Why is this important? Vygotsky suggests that our cognitive machinery originates in the social situations of childhood. We internalize those patterns of social interaction and turn them into patterns of thinking. If we grow up in a settled routine of authoritarian interactions, for example, then authoritarianism will be ingrained in our thought patterns. If we go around being bored, dragged through situations that nobody explains to us, then that same boredom and meaninglessness will be the outer horizon of our consciousness for the rest of our lives. Either we'll drift around in mindless conformity to our surroundings or we'll engage in rebellions without the slightest capacity to comprehend the world that we are rebelling against. In either case we will be completely ill-suited for life in a democracy, or for life in a dynamic market economy for that matter.

I'm not against self-expression and play; I'm not in favor of pushing children into adult roles before their time. There is a difference between practicing adult roles and actually having responsibility for putting food on the table. Likewise there is a difference between understanding the adult world and actually having to live in it. As autonomous childhood cultures die out, though, it seems to me that we are moving into the worst of worlds: childhoods crammed with highly structured activities that, however didactic their intent, afford little any room for genuine initiative and little scaffolding for children's structuring their lives for themselves.

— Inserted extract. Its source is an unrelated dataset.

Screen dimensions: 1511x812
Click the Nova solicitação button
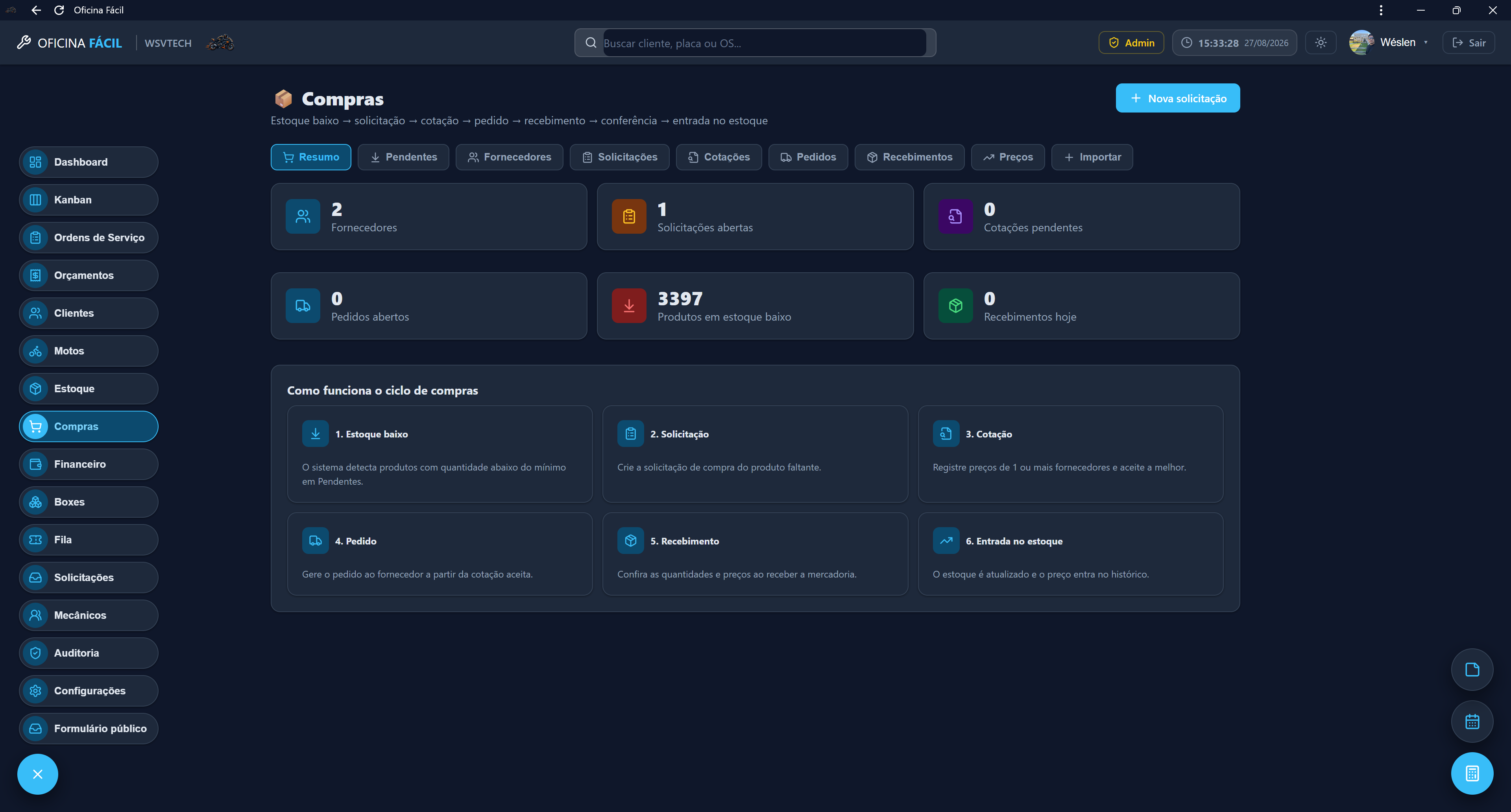click(1177, 98)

You can see this in a lot of college students, who might be good at working in structured settings but who become irretrievably lost in situations that are not adequately structured by others. They panic. They become paranoid. They rebel. What am I supposed to do? What are the rules? How am I being evaluated? Give me feedback so I know how I'm doing! Then they take revenge on the end-of-term course evaluations. It's sad to watch. And the system reinforces it by trusting the course evaluations (which provide numbers and so must be objective) instead of evaluating a course by the quality of the work that students do. Incredible amounts of human potential go to waste, and the system's inherent recoil finishes off those few who try to do anything about it. As we revert from the era of mindless liberation to the era of mindless conformity, perhaps we can take advantage of this brief moment of transition to escape the cycle of cluelessness that stifles our culture. It's a slim hope, but it's the hope we've got right now.